Too warm? Too much light? Not enough ferts? Normal acclimation? 
Advice? What should I do? Is this normal "melting"? I don't want to waste $40... I plan to keep red cherry shrimp, and possibly something else like scarlet badis or chili rasbora. Oh, and I haven't been doing water changes... again, waiting for tank to cycle. Thanks for any help! This forum has been a wealth of info.! I love it! 
*Lenee*


----------



## ms.alice (Jan 29, 2011)

I don't know about that LED light. How far is it from the substrate? LED's come in varying strengths as well...I know they're popular with reefkeepers, but I'm relatively sure they use some sort of high output LED for this purpose. Also, "white" isn't really specific. White can be a whole range of kelvin ratings, and you want about 6400K. You may actually not have _enough_ light.

Other than that, I'd vote for too warm. Try bringing the temperature down and see if they perk up, since that's easier to fix than the bad lighting on the spot.


----------



## Lenee (Jan 21, 2011)

Thank you for the reply! I have since turned down the temperature... it's about 77-80 now. The mosses and anubias have died... but I left them in just in case they feel like making some sort of miraculous comeback. The Java moss and bolbitus are still hanging on. The light is a Kotobuki 21 Daylight / Moonlight LED Aquarium Clip Light, (anyone have experience with this?) that I got off Amazon, I wasn't sure how much light this gave, or if it was a good spectrum etc (all the info it comes with is in Japanese), but I figured if I stuck to low light plants it would be okay? It is also by a north facing window. 

... still no nitrites, and ammonia is still at 5-6ppm... two weeks in. I'm beginning to see why a lot of people go for the heavily planted tank with high light, that doesn't have to wait to be cycled  Maybe my next tank! Thanks again!
*Lenee*


----------



## ms.alice (Jan 29, 2011)

I took a look at this kotobuki light...I would say that is not enough even for a low-light tank. You're better off just getting a spiral bulb from Lowe's for $5. Make sure it's rated 6400K. Most packages will actually say that. 

I'm a big believer in microbial supplements to help cycling along. Dose your nano with some Microbe-Lift Special Blend or similar item.


----------



## Lenee (Jan 21, 2011)

Thanks ms.alice! I did use a little Colonize from Dr.
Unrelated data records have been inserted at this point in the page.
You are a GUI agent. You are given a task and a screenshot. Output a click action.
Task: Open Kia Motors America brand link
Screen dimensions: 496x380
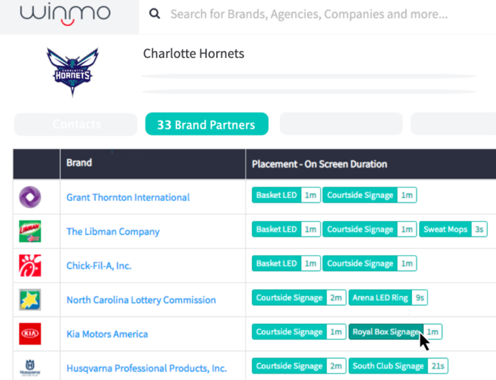click(x=107, y=334)
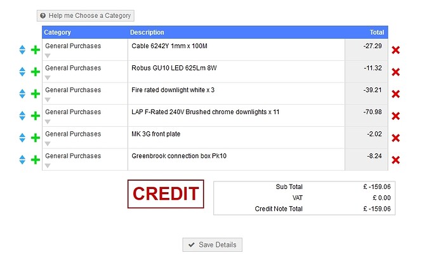
Task: Click the Total column header
Action: tap(376, 32)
Fosters and Smith when I started it... but I really can't find any reviews on it besides their website. Today I got a high reading of Nitrites!! I have the API Masters kit and it was darker purple than 5ppm.

With the shape of my "vase", being a tall cylinder, the water column is about 12-14 inches... would 13 watts be okay even though it's a 3.5 gallon? If it's the height of a 10 gallon would it still be considered low light even though the wpg would suggest high light? Should I go with even higher wattage? I was thinking of switching to this light because I like the look and the price

http://www.bedbathandbeyond.com/product.asp?SKU=17204335&RN=262&

Would that work better? Also, any advice on good plants using that light would be great!

Thanks again!


----------



## ms.alice (Jan 29, 2011)

the look of that cliplight is pretty common. I would actually suggest you try a 26 watt CFL in the 6400K or so range...it's not so much the volume of water as it is penetration. 

As for plants, I find that amazon swords and rotalas are pretty low-maintenance. Anubias are too on the whole, if you want to give them another try.


----------



## Lenee (Jan 21, 2011)

Are crypts easier than swords? How does this light look? I'd be using a CFL of course... Thanks!

http://www.****blick.com/products/swing-arm-lamp/?wmcp=amazon&wmcid=feeds&wmckw=55109-1036


----------